*Exercise*
Your task is to transcribe each record exactly and to omit every image.

- Opening Delimiter -

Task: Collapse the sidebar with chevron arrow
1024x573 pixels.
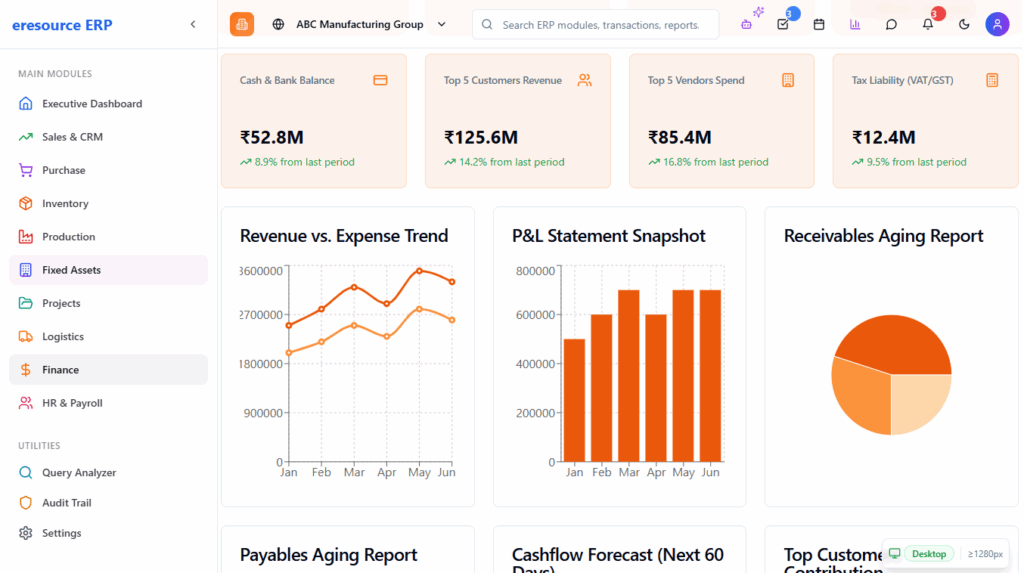Action: 193,24
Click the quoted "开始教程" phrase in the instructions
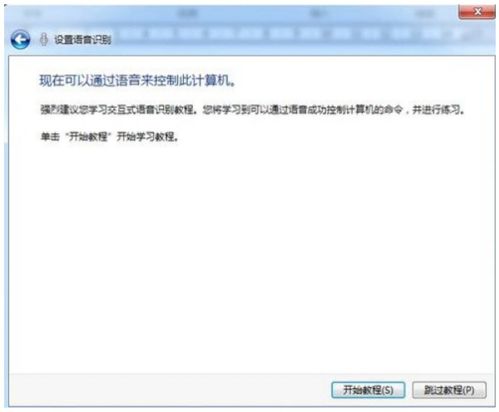Viewport: 499px width, 412px height. [x=88, y=136]
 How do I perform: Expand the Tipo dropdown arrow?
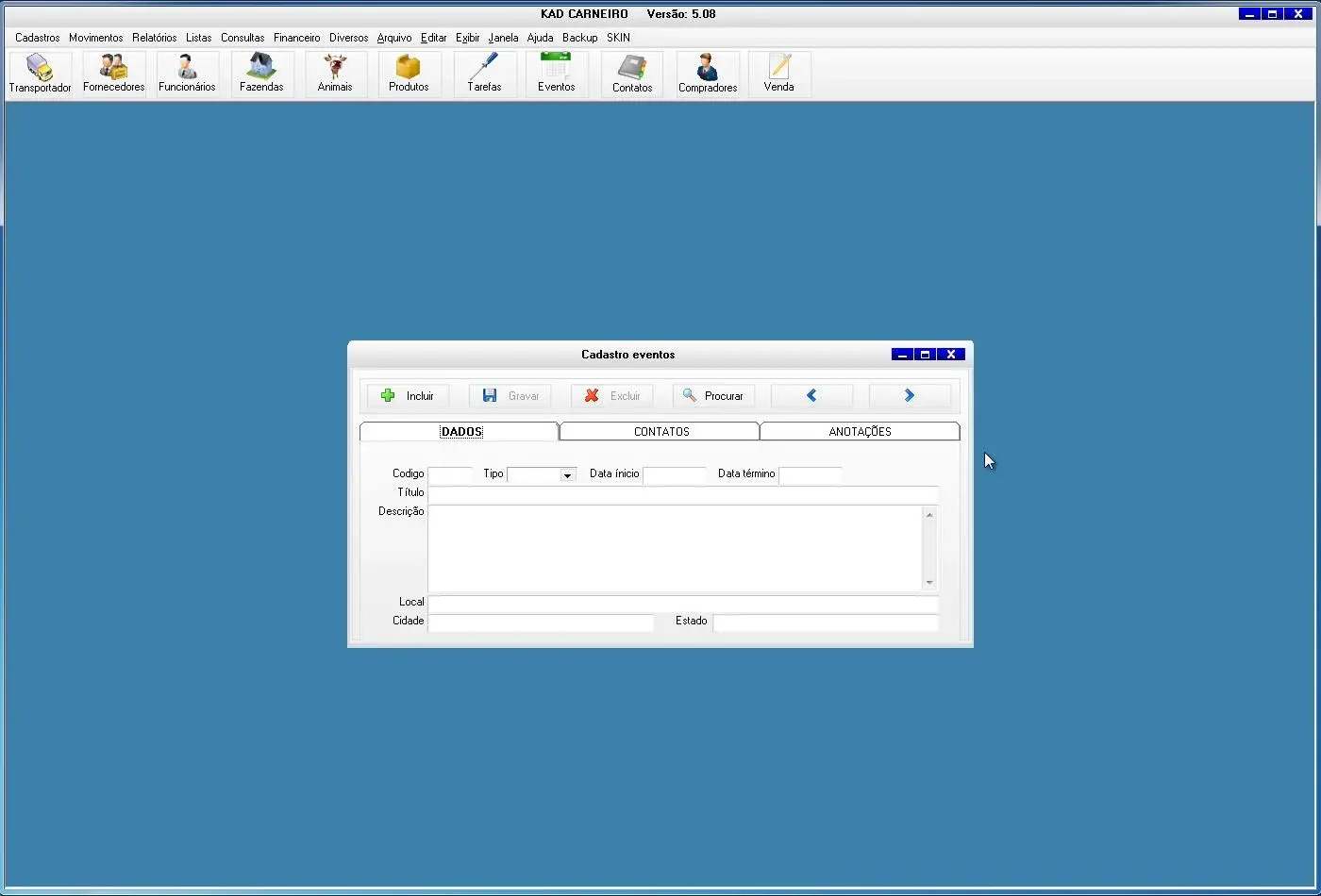[567, 475]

- Closing Delimiter -

*Answer below*
Task: Collapse the sidebar with chevron arrow
1024x573 pixels.
Action: 193,24
Click the quoted "开始教程" phrase in the instructions
Viewport: 499px width, 412px height. [x=88, y=136]
 How do I perform: Expand the Tipo dropdown arrow?
[567, 475]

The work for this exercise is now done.